Markets and governments are also public spaces. Therefore, rather than dismiss them outright as completely anathema to the commons, should we not try to reorient them, to be managed as commons? (After all, public markets and village meetings still show features characteristic of commons. Perhaps, we should see the failures of markets and governments – the financial bubbles in the West or the communist collapse in the East, for instance – as the real tragedies of the commons, from which valuable lessons can be drawn.)
7: Under conditions of abundance, reliability becomes more important than efficiency
Efficiency – maximizing gain and minimizing waste – is very important when resources are scarce.

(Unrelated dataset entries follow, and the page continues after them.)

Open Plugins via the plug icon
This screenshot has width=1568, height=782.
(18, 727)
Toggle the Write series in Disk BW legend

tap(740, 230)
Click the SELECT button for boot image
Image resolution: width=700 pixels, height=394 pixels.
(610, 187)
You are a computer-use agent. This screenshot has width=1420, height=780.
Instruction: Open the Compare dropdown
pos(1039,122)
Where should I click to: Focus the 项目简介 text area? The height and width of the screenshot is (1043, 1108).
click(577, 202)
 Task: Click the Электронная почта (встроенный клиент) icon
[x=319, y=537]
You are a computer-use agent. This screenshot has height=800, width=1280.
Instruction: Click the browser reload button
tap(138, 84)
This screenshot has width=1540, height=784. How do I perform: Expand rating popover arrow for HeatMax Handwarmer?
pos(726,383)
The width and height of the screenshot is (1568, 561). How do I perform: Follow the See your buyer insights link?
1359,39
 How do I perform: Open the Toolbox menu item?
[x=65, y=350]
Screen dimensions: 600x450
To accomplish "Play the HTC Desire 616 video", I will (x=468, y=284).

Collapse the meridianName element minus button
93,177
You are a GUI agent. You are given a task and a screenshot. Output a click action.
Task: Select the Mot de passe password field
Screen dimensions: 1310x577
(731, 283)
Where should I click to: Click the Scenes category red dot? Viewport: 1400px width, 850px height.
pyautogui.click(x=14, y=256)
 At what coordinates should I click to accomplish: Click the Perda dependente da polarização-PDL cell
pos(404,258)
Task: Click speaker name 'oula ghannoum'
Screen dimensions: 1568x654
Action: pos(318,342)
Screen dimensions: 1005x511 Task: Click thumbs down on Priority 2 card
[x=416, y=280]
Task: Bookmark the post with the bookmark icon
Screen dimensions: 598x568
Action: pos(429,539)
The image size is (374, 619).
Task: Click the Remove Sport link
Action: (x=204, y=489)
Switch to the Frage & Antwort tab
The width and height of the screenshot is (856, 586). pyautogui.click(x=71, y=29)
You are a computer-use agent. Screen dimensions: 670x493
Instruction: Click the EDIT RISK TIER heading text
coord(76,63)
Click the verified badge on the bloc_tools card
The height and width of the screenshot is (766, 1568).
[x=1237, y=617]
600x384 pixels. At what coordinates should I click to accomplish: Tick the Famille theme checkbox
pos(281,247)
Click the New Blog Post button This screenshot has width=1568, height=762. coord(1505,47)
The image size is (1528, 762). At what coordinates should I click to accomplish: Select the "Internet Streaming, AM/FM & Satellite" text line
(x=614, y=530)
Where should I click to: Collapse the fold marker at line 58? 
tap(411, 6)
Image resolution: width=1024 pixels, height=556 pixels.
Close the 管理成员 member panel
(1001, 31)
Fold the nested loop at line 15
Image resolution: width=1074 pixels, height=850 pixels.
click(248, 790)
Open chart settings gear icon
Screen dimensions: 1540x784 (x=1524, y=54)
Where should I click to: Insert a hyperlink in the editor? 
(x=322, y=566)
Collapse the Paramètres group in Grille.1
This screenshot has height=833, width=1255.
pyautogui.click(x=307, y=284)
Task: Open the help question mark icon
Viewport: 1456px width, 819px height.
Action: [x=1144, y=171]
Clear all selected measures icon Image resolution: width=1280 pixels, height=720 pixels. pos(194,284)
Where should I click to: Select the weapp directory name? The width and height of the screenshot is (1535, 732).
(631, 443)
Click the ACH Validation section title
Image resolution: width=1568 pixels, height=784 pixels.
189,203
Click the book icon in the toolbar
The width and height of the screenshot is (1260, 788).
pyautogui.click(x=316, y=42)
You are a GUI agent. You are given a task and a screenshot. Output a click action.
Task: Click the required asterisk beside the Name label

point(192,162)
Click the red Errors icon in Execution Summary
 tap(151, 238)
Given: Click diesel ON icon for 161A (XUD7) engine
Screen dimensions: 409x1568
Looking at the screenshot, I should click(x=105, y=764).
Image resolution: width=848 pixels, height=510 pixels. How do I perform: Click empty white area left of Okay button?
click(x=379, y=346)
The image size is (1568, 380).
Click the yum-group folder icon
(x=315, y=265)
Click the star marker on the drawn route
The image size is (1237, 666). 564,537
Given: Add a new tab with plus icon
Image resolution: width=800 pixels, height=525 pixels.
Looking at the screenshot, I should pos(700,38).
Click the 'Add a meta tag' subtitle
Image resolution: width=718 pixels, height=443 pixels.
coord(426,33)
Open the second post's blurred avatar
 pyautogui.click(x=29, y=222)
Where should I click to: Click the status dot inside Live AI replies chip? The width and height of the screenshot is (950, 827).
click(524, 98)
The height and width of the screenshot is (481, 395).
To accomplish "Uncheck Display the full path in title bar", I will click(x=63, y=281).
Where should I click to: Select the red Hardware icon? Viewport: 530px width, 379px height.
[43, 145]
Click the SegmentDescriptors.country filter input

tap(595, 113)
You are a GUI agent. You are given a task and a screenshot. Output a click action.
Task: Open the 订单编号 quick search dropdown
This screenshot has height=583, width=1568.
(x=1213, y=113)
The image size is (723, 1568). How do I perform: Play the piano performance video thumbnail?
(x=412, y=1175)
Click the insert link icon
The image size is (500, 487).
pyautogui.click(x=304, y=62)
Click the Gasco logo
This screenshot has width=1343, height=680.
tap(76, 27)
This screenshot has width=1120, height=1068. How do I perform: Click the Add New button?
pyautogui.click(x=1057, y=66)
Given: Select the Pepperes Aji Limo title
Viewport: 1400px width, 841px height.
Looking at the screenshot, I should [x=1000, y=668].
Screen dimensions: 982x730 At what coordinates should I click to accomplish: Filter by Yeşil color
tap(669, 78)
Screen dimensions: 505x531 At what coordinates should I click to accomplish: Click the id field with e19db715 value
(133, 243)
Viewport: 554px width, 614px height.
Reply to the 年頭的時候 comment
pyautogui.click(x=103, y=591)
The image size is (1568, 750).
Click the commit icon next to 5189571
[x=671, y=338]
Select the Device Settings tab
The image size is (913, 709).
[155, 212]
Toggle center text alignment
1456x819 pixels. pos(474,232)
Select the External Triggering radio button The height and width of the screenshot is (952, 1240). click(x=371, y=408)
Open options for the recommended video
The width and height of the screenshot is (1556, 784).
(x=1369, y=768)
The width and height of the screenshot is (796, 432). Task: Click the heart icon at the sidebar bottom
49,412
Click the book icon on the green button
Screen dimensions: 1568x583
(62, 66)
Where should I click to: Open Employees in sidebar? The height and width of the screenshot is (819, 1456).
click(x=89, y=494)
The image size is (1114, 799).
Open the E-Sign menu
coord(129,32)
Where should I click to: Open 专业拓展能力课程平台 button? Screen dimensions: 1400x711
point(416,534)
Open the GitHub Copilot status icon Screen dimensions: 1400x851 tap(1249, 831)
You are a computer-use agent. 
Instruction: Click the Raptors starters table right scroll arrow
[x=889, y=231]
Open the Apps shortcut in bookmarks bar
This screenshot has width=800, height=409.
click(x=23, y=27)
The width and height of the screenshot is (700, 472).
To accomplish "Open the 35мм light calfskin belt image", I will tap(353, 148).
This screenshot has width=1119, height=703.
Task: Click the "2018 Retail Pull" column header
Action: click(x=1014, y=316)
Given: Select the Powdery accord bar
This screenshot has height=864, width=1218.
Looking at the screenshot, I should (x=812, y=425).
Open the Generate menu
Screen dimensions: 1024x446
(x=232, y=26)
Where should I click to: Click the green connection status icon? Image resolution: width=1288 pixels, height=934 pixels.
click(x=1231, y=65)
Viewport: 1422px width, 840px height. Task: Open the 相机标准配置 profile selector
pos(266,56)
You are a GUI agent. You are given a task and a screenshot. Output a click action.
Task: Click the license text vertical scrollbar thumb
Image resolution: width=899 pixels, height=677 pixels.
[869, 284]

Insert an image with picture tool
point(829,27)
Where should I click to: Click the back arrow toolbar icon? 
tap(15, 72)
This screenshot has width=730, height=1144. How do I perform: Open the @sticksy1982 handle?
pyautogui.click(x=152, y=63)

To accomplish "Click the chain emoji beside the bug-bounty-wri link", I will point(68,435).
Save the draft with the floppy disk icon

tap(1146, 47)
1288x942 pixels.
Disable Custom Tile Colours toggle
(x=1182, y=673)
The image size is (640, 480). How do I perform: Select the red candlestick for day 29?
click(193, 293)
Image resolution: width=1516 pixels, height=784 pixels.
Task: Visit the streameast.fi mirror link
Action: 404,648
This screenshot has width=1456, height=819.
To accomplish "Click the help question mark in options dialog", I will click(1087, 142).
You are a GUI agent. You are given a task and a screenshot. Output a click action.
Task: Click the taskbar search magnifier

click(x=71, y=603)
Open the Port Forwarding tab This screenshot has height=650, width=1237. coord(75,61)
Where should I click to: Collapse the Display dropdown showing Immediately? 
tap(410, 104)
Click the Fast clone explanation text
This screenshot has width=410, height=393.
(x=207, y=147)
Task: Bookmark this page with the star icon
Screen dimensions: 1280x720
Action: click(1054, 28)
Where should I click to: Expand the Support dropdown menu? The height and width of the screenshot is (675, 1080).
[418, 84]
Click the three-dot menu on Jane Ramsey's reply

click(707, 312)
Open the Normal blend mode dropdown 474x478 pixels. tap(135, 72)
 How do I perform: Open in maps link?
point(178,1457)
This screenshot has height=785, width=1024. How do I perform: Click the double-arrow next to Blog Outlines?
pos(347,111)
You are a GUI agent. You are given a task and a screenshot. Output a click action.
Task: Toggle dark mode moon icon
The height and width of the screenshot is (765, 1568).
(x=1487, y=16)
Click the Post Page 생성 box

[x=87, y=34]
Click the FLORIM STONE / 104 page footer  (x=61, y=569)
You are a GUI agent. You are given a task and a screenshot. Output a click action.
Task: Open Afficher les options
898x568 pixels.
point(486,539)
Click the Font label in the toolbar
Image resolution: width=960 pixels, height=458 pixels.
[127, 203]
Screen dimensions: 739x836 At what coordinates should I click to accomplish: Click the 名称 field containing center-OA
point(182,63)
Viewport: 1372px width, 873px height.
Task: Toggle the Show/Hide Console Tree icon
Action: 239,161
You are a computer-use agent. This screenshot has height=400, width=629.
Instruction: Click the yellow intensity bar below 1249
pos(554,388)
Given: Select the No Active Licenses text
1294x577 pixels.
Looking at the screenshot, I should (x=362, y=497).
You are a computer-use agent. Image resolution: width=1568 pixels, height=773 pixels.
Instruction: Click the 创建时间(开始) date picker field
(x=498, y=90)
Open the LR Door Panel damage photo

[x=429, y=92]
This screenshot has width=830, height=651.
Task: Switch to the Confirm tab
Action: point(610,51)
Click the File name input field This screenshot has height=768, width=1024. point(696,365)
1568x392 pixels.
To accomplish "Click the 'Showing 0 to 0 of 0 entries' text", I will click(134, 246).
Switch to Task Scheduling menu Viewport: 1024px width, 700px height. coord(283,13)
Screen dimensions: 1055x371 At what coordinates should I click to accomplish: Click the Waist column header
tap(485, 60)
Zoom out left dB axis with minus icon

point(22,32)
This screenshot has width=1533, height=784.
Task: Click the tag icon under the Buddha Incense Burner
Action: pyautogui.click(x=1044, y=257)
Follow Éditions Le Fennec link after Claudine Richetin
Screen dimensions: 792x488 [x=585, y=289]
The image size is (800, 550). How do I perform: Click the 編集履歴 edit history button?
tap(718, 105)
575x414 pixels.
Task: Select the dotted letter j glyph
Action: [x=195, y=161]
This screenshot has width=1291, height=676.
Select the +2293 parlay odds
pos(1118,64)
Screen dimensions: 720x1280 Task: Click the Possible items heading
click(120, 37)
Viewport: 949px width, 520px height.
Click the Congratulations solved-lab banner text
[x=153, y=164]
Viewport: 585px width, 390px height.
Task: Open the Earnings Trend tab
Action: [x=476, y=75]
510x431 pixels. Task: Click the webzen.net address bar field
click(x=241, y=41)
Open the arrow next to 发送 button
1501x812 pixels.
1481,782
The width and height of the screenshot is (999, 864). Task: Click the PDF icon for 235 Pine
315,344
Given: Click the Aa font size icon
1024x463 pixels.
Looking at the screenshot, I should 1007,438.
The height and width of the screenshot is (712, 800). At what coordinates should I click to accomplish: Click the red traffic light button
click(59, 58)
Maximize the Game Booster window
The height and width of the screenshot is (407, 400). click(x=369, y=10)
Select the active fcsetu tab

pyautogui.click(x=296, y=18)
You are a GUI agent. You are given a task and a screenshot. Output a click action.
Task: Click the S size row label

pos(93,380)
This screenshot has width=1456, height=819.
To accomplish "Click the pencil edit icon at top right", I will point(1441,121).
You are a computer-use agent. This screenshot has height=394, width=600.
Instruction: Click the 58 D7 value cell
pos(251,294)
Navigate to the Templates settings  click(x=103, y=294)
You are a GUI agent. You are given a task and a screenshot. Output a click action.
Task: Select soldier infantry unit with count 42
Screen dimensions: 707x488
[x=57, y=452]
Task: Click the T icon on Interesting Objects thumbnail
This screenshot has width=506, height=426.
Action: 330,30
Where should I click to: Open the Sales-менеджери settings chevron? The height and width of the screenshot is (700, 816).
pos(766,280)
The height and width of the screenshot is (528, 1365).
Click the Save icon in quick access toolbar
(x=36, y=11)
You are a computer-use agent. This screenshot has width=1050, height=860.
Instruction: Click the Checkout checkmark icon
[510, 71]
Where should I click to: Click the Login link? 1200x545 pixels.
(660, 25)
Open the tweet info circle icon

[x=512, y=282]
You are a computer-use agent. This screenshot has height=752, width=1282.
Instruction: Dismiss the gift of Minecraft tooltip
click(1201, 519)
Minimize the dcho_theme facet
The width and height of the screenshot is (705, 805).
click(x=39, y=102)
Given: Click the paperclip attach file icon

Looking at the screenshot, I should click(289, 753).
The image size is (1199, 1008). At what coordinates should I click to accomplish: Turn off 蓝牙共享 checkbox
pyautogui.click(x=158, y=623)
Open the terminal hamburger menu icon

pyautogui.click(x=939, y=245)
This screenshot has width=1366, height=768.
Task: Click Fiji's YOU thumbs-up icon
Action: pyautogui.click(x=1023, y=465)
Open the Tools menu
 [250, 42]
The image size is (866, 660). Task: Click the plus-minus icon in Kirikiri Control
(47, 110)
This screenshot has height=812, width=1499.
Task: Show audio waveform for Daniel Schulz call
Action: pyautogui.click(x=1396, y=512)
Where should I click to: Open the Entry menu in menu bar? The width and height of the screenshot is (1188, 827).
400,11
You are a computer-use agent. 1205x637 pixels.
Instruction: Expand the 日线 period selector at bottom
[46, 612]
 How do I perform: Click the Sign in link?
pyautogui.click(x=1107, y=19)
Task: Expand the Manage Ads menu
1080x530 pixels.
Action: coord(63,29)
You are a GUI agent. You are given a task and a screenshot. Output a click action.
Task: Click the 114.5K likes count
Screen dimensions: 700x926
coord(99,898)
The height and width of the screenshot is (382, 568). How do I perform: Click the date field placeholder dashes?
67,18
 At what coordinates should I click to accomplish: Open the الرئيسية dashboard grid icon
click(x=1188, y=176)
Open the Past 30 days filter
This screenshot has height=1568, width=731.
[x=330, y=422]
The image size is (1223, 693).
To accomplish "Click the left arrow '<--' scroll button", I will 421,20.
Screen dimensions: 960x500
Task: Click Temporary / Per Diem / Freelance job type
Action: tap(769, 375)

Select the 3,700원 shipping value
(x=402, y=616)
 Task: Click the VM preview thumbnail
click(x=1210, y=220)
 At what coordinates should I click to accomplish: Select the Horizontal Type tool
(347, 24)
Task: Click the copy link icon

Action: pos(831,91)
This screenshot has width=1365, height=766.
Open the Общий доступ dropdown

It has been the focus of mainstream economics.
But when resources are abundant, efficiency recedes in importance. Some biological processes are “wasteful”, like releasing millions of sperm although only one will actually fertilize an egg. As hardware became cheaper, electronic designers have likewise learned to put integrated circuits, processing power, storage, and bandwidth to uses considered wasteful years ago.
It often makes sense to give up some efficiency to ensure the continuity of abundance. Among engineers, we call a process that seldom fails “reliable”. This term has familiar equivalents. A process that lasts indefinitely is called “sustainable”. Since future generations can enjoy the same abundance that we are enjoying, sustainability also means “intergenerational equity”. A process that benefits only one sector of society is not reliable because it fails for the other sectors. If all sectors benefit, then we have “social justice” or “equity”. For high reliability, we need to minimize any risk that can cause a failure of abundance; this sounds like “risk-aversion”, or the “precautionary principle”.
In short, reliability means ensuring that the fruits of abundance are enjoyed without fail by all social sectors, our generation, as well as future generations. We optimize it by putting risk-reduction ahead of gain accumulation. If abundance is a goose that lays golden eggs, we'd rather ensure that the goose stays fit and alive, than force it to lay two eggs instead of one each day.
8: We can learn to make one abundance lead to another and create cascades of abundance
People with access to land often stay poor simply because they have forgotten how to tap and build on the abundance that nature lays at their feet. Beyond tapping existing abundance and making it last indefinitely, we can learn to recognize the conditions that generate each archetype, so that we can subsequently create cascades of new abundance. To cite examples: the System of Rice Intensification (SRI) improves yields dramatically; permaculture creates through conscious design a self-regenerating “forest” of food and cash crops; remineralization rejuvenates our soils; biodynamic farming taps distant forces to raise the quantity and quality of farm produce.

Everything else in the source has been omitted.